▶ [What is asked]:
(1) Reproduce the passage of the essay on fiction and sin starting at "Fiction, I think, is" and ending at "not, perpetually seek.", replacing "concupiscence" with "temptation".
(2) Extend the essay on fiction and sin by continuing it from its final sentence.

▶ [Source extract]:
## start

**Listers, fiction has a savage appeal to authors and readers because they get entertainment out of some character’s suffering or unhappiness. **However, to the credit of all fans of the written word, they also derive entertainment in a resolution, but that always means that something must first be resolved. Why are we, members of humanity, so obsessed with this tension between conflict and resolution? I was discussing this very topic with a group of friends recently, and we concluded that the story is not good if it does not capture some aspect of our conflict with sin. Fiction is one way humanity proclaims its utter brokenness. As Catholics we always struggle with concupiscence. Even though Christ died for our sins, we still feel we are unworthy of his redeeming grace. Even some of the words we say at Mass reflect this:
“Lord, I am unworthy that you should enter under my roof, but only say the word and my soul shall be healed.”
Fiction, I think, is a reflection of this struggle between concupiscence and grace. We struggle with sin, which is our conflict, yet we fly to the Lord in the Sacraments and find our resolution. So, our obsession with suffering in fiction exists because we are ever looking for a hope for our redemption. I often wonder about the day when there will no longer be a conflict with sin (i.e. the completion of the Kingdom of God). The conclusion I came to is that fiction will no longer be necessary. The only thing that will exist is the poetry of praise, the great Gloria. However, as we all are still alive in this corrupted world, we still _need _fiction. We need that brief glimpse of redemption through suffering. Fiction points to this ideal of justice and resolution that people, Catholic or not, perpetually seek.

## end

▶ [Provided data]:
## start

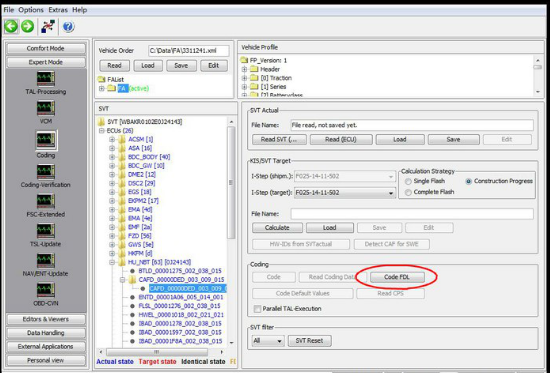This screenshot has height=373, width=550.
Task: Click the green back arrow icon
Action: (x=11, y=26)
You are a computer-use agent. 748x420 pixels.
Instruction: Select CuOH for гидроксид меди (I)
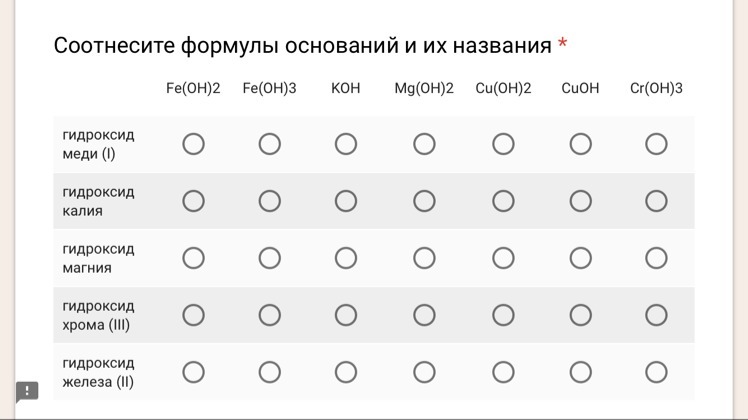point(580,144)
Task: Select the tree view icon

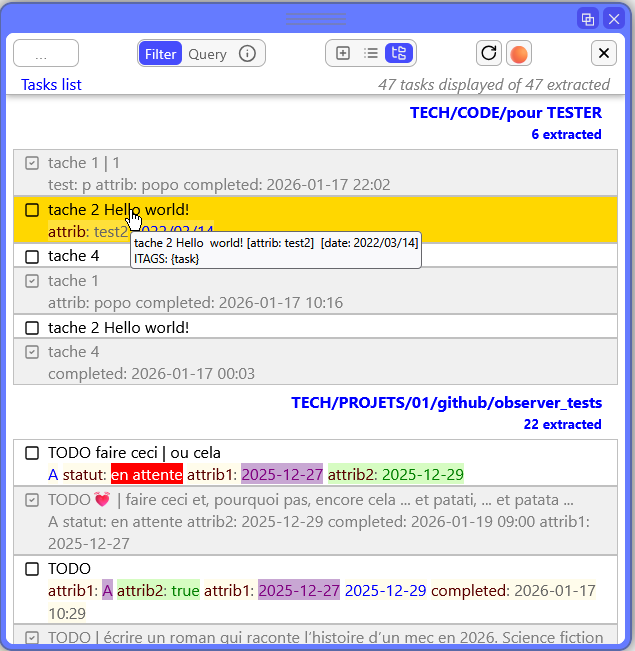Action: click(400, 54)
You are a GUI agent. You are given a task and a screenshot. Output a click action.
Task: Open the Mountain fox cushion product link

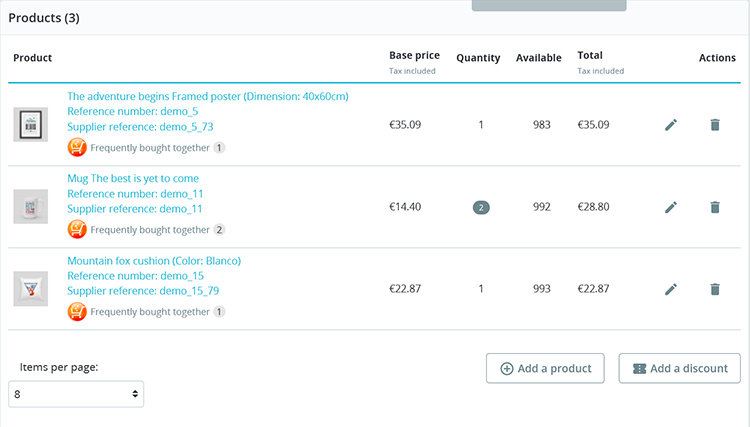click(x=154, y=261)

## end

▶ [Results in order]:
(1)
Fiction, I think, is a reflection of this struggle between temptation and grace. We struggle with sin, which is our conflict, yet we fly to the Lord in the Sacraments and find our resolution. So, our obsession with suffering in fiction exists because we are ever looking for a hope for our redemption. I often wonder about the day when there will no longer be a conflict with sin (i.e. the completion of the Kingdom of God). The conclusion I came to is that fiction will no longer be necessary. The only thing that will exist is the poetry of praise, the great Gloria. However, as we all are still alive in this corrupted world, we still _need _fiction. We need that brief glimpse of redemption through suffering. Fiction points to this ideal of justice and resolution that people, Catholic or not, perpetually seek.

(2)
Therefore, I submit to you all, listers, my promised part 2 of short stories that every Catholic should read (if you haven’t read part 1 of this posting you can view it here ). Please do not presume that all of these authors are Catholic or remotely Christian. However, each of the following stories testify to the human’s struggle with concupiscence and our desire for eternal freedom from sin. Please note that these books are listed in no particular order. Now on to the stories…
by Graham Greene
Known for his intense writing style and thrilling historical mysteries, Graham Greene is one of the best authors to describe the epic struggle of man against his lesser angels. Many of Graham Greene’s writings are particular provocative, which is probably why Hollywood turned many of his stories into film (so if you read something by him other than this story, reader beware). However, “The Hint of an Explanation” is not so much provocative as it is particularly terrifying for those who love the Eucharist (and probably why Hollywood decided not to make this particular story into a feature film). The story takes place on a train where the main character, an agnostic, starts a conversation with a Roman Catholic stranger about what God allows. The Roman Catholic says that it is impossible to understand why somethings happen, especially occasions of corruption, but he says there are moments in life when there are hints as to why God allows them to occur. He then describes his own personal story of one of these hints. The gripping story the Roman Catholic stranger weaves takes you to a heart-wrenching moment when his younger self is offered a terrifying and yet tempting bargain.
by J. F. Powers
As a married Catholic, I often forget about the struggles of parish priests, monks, and others who live the consecrated life. I mistakenly think of them effortlessly following the rules of poverty, chastity, and obedience. Sometimes when I read The Imitation or The Interior Castles, I envy their access to God and their relationship with the Almighty. However, when I find myself slipping into this envious mindset, I look to J. F. Powers to set the record straight. Known for his realistic portrayal of priests, J. F. Powers discusses the often ignored topic of the struggles of the clergy. Often addressing the misnomers of clergy life, he describes the issues, the annoyances, the struggles, and the uncertainties that often might plague priests and monks. “Lions, Harts, Leaping Does” is one such story. Brother Didymus, a Franciscan monk, struggles with the issue of false humility when he refuses to go see perhaps for the last time his aging brother. This story is a beautiful tale of the internal struggles of elderly monk. It certainly made me appreciate the precarious line that those of the consecrated life often have to toe. This story has helped me appreciate more fully the sacrifice that our priests, monks, and nuns for the sake of the Kingdom of God.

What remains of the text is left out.